begin Given passage

It’s no secret the economy and housing crash resulted in record numbers of missed mortgage payments generating investor interest in delinquent, defaulted, and non-performing notes.
In November, the MBA (Mortgage Banker’s Association) reported 9.75% of combined loans at least one payment past due or in foreclosure on residential 1-4 property, the lowest in five years.
While these numbers are down from the highs of almost 15% in 2010, there are still plenty of mortgage delinquencies on the books. As a note broker or buyer you will certainly run across this inventory prompting this recent question from a member of the Finding Cash Flow Notes Training.
What about buying or brokering non-performing and defaulted notes?
I was at a local REIA club Monday night and was talking about my new ventures into the note business with someone I’ve been doing bird dogging with. She was very enthusiastic about notes, which was encouraging. She said she also knew some people who were working with non-performing notes and that if I got into that she wanted to have first dibs on my foreclosures.
I was wondering about your feedback on delinquent notes. I had seen marketing materials for courses like that, but had thought that the 20% that they say could wind up in foreclosure was actually kind of risky. From my experience on my job, I’ve gotten kind of gun-shy about REO’s, finding them to be a hidden sand (mold) trap. But maybe these investors love that sort of challenge? I also wonder that the attorney fees to go through a foreclosure couldn’t eat me up alive, especially if I hit the 20% of foreclosures before I got to the 40% of re-performing
They make it sound so profitable and yet I wonder that so many of you who are in the business long-term don’t seem to want to touch them.
What are your thoughts on non-performing notes?
Finding Cash Flow Notes Member
My Thoughts on Delinquent Non-Performing Notes
Thanks for the great question!
The non-performing note market takes a different group of investors.
Performing note buyers are looking for the cash flow. They want to feel reasonably comfortable that the payment will arrive each month.
Non-performing note buyers assume they will get the property back (yes some become re-performing but always assume worse case). They are buying assuming there will be foreclosure costs, repairs, surprises, more surprises, and marketing/hold times before they can resale or restructure.

end Given passage

> Task set
(A) In the passage on non-performing notes, what percentage of combined loans did the MBA report in November as at least one payment past due or in foreclosure?
(B) Reproduce the passage on non-performing notes word for word, starting with "Non-performing note buyers" and going on through "resale or restructure.".
The lines after the passage on non-performing notes aren't needed.

begin Records

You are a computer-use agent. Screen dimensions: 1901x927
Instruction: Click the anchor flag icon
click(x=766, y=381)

end Records
begin Records

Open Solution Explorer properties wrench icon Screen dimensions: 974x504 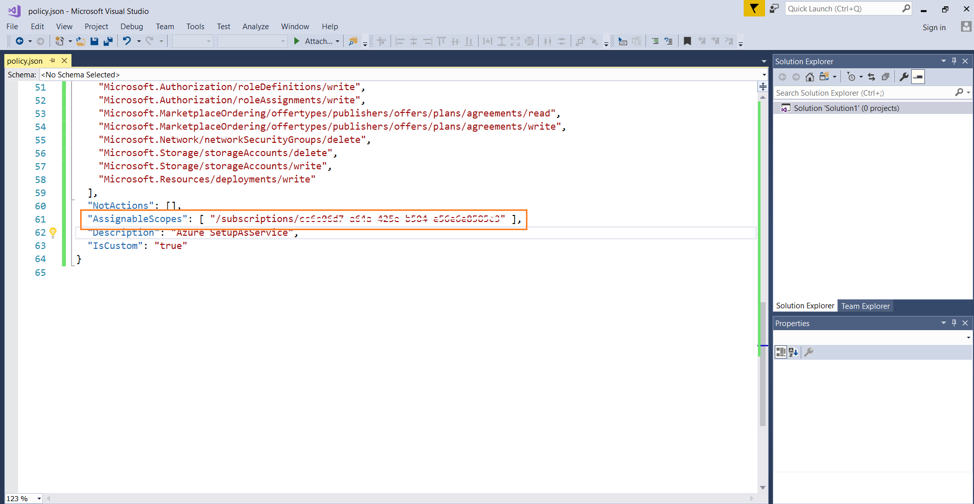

end Records

> Answers per task
(A) 9.75%

(B)
Non-performing note buyers assume they will get the property back (yes some become re-performing but always assume worse case). They are buying assuming there will be foreclosure costs, repairs, surprises, more surprises, and marketing/hold times before they can resale or restructure.